We added the following new outcomes: Apgar < eight at five minutes: Duration of respiratory support; Home oxygen; Mean arterial blood pressure in early hours after birth; Hydrocephalis; Neurosensory disability at two to three years; Cerebral Palsy; Late sepsis; Treatment for retinopathy of prematurity; Severe visual impairment; Length of infant stay in NICU; Maternal blood transfusion; Maternal postpartum infection; Breastfeeding initiation; Fully breastfeeding or mixed breast & formula feeding at discharge.
We changed the following outcomes: 'Maternal blood loss greater than 500 mL' to 'Maternal blood loss of 500 mL or greater'; ‘Hypothermia’ to ‘Temperature < 36o within 1 hour of birth’; ‘Oxygen dependency at 36 weeks to CLD with this definition; Chronic lung disease (Northway Stage two, three or four) to CLD (oxygen dependency at 36 weeks corrected for gestational age)’; ‘Volume (colloid, sodium chloride 0.9%, blood transfusion) administration for hypotension during the first 24 hours of life’ to ‘Blood transfusion in infant’; 'Maternal bonding to infant' to 'Bonding'
Due to lack of data for previously intended subgroups (Position of the baby relative to the placenta; Whether the mother had oxytocin before cord clamping; With or without milking of the cord; Mode of birth), we chose to look at gestation and type of intervention only.
We updated the methods including the use of GRADE as recommended by Cochrane's MECIR standards and incorporated four new 'Summary of findings' tables.
We updated the Plain language summary to reflect the Cochrane Pregnancy and Childbirth Group's guidance on this.
We searched ClinicalTrials.gov and the WHO International Clinical Trials Registry Platform (ICTRP) for unpublished, planned and ongoing trial reports.
Contributions of authors
For this update
Gill Gyte (GG) undertook the data extraction and data entry with assistance from Heike Rabe (HR), Jose Diaz‐Rosello (JDR) and Lelia Duley (LD).
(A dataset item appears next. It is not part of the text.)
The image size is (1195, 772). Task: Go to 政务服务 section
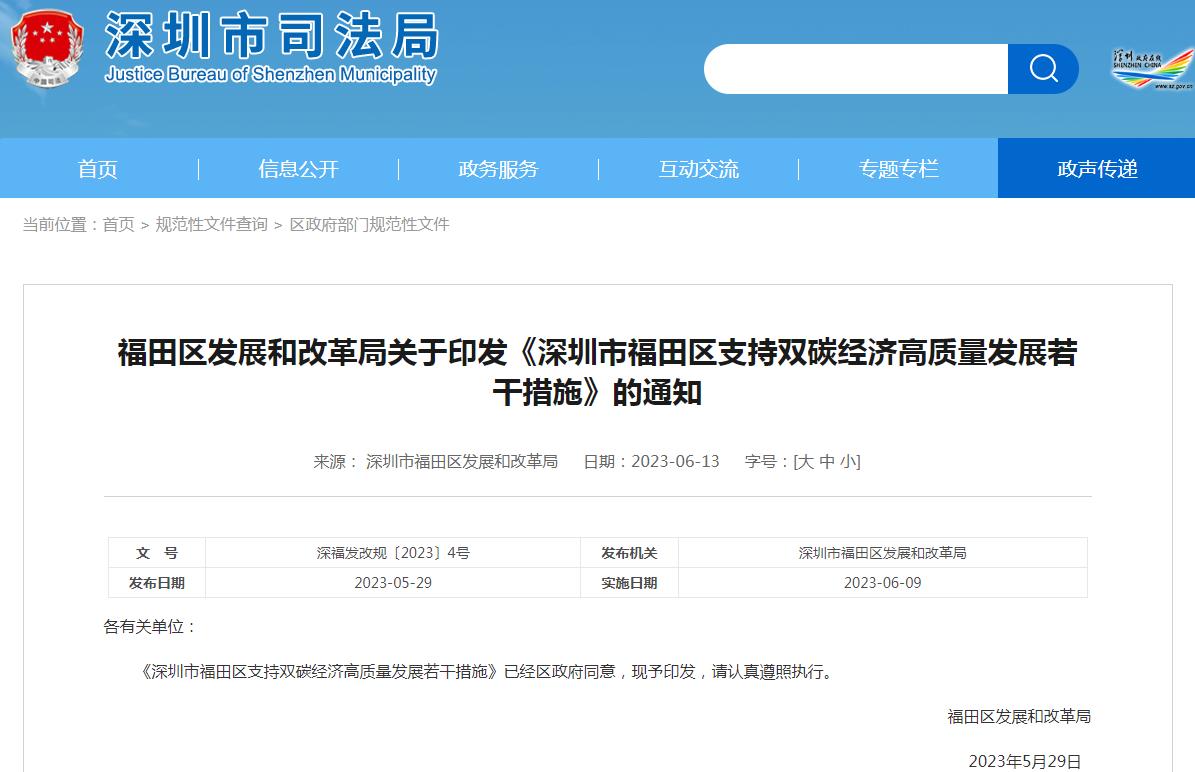coord(498,169)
HR, JDR and LD contributed clinical knowledge and input. GG conducted the GRADE assessments and drafted the results section. Review authors assessed the studies independently. HR and LD did not assess their own studies and GG did not assess the study on which she was a co‐applicant.
For previous versions of the review
Graham Reynolds (GR) prepared the first draft of the protocol and commented on the second draft. HR commented on the first draft of the protocol and wrote the second draft.
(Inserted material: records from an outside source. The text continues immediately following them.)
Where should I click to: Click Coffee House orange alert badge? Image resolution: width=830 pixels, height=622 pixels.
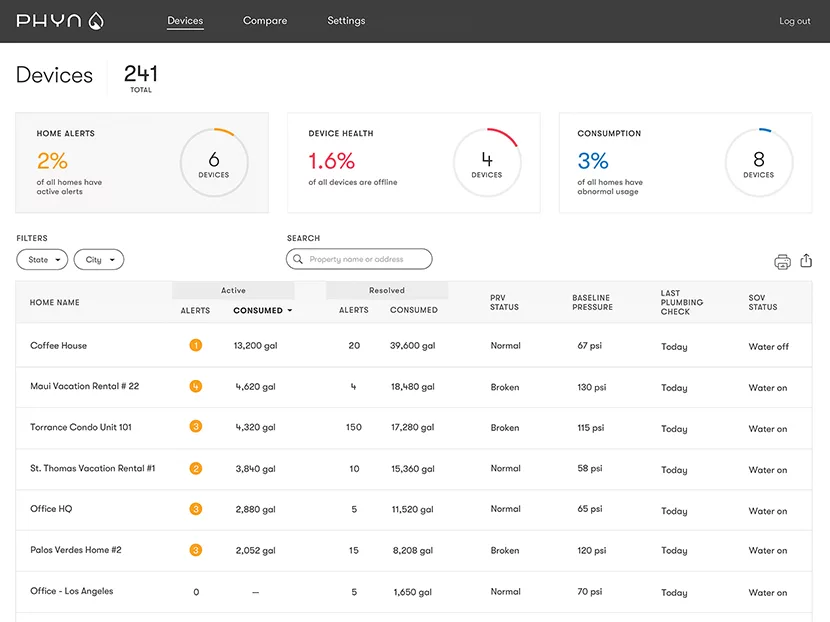tap(195, 345)
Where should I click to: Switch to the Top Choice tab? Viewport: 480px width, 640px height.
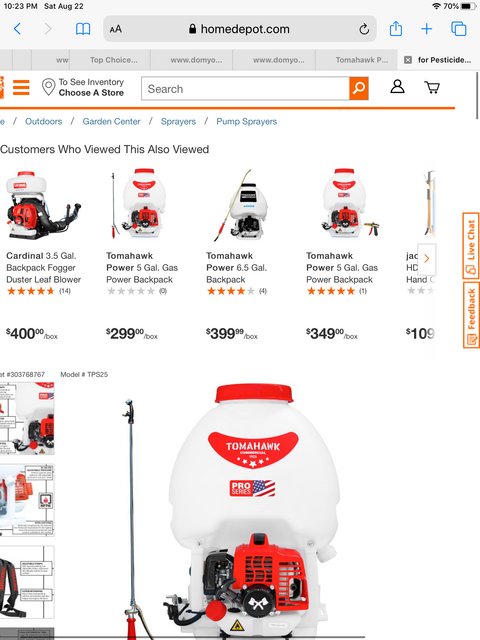[x=113, y=60]
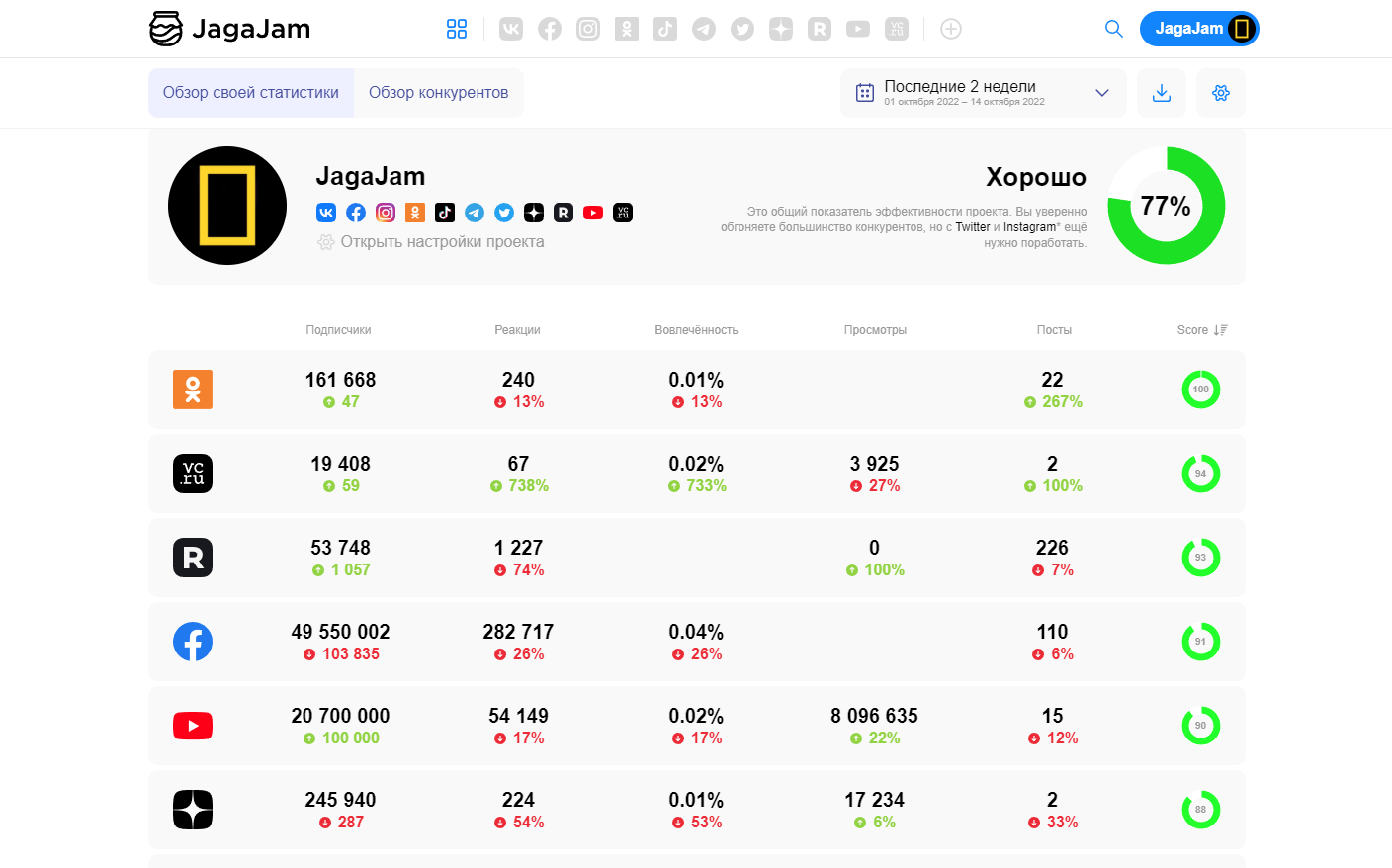Click 'Открыть настройки проекта' link
1392x868 pixels.
click(x=441, y=242)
All review authors assessed studies independently. HR did not assess her own study. HR and GR entered study data. GR wrote the 'Methodological quality of included studies' section. HR completed all other sections of the review. JDR completed the corrections to the statistics. All three review authors commented on the review and agreed on the conclusion.
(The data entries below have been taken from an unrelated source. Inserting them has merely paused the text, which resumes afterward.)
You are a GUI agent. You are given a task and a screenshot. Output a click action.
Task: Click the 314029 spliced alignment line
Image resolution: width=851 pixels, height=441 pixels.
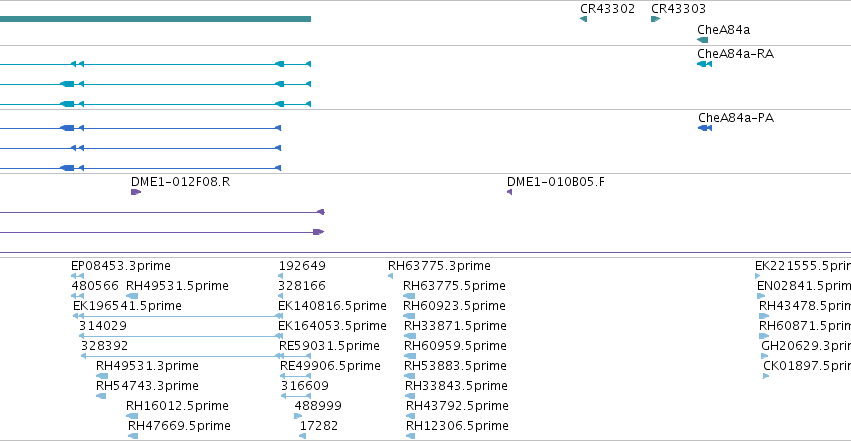(181, 336)
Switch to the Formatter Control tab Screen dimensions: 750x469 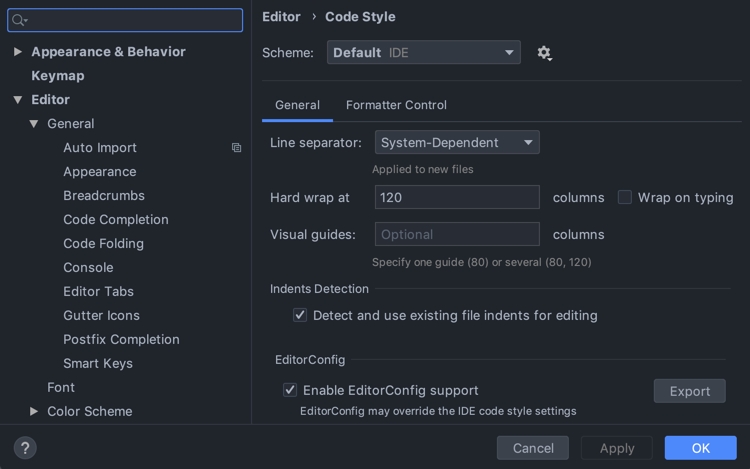pyautogui.click(x=396, y=105)
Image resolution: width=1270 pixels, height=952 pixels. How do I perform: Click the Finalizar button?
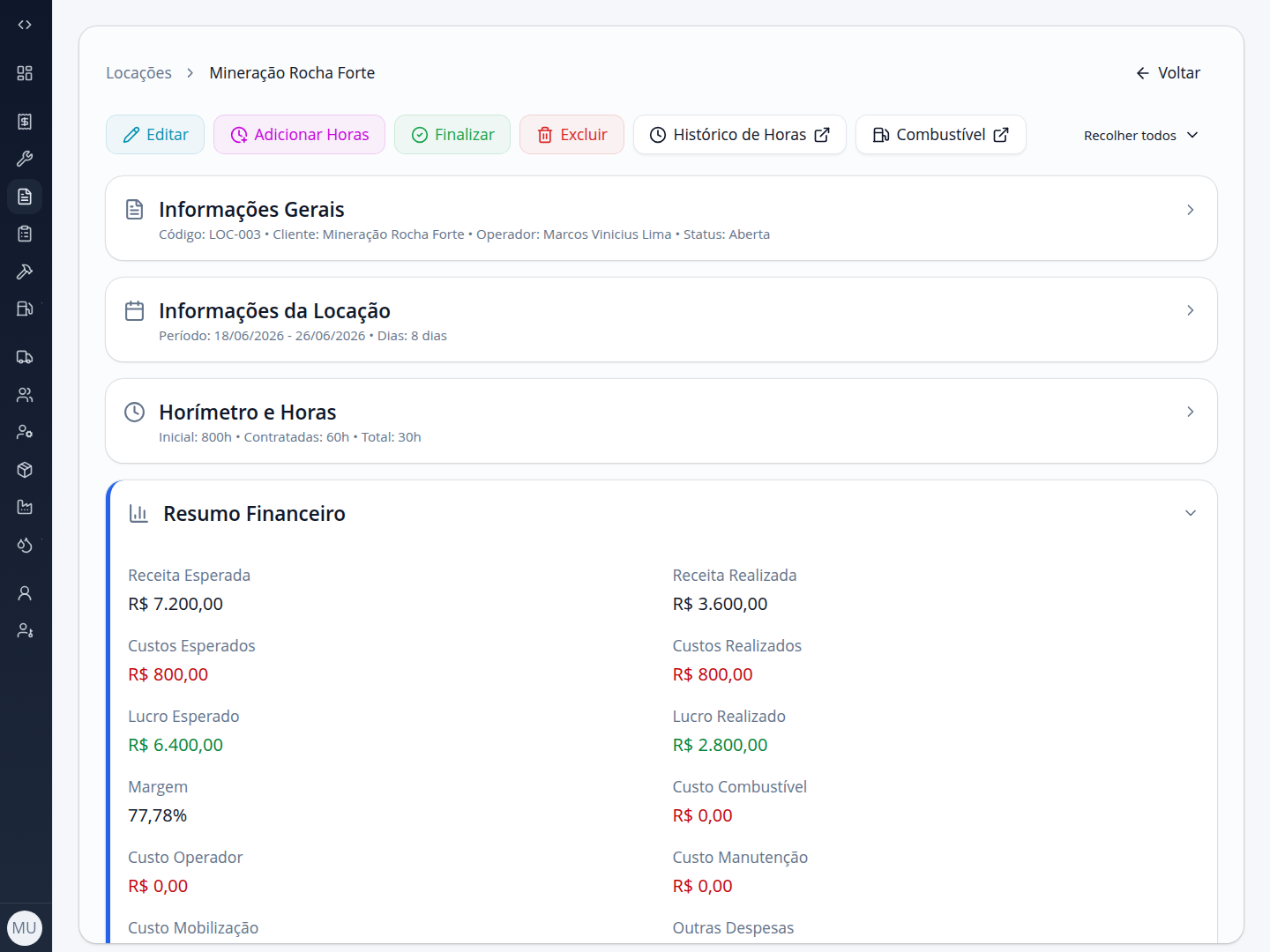click(x=452, y=135)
For the update of this review, the process of assessing the eligible studies and extracting the data were followed in the same way as described as above. HR updated the data tables and updated the text of the review. JDR and Therese Dowswell (TD) corrected the statistics. TD and LD introduced the risk of bias tables, and revised the text of the review. All review authors agreed on the updated version of the review.
Sources of support
Internal sources
University of Liverpool, UK.
External sources
No sources of support, UK.
Declarations of interest
Heike Rabe is main author for two included studies in this review (Rabe 2000; Rabe 2011). Studies by the contact author, which may be relevant for inclusion in this review, were not assessed by herself but by the co‐authors who, in agreement with the Cochrane Pregnancy and Childbirth group, have named other experts in the field for this purpose.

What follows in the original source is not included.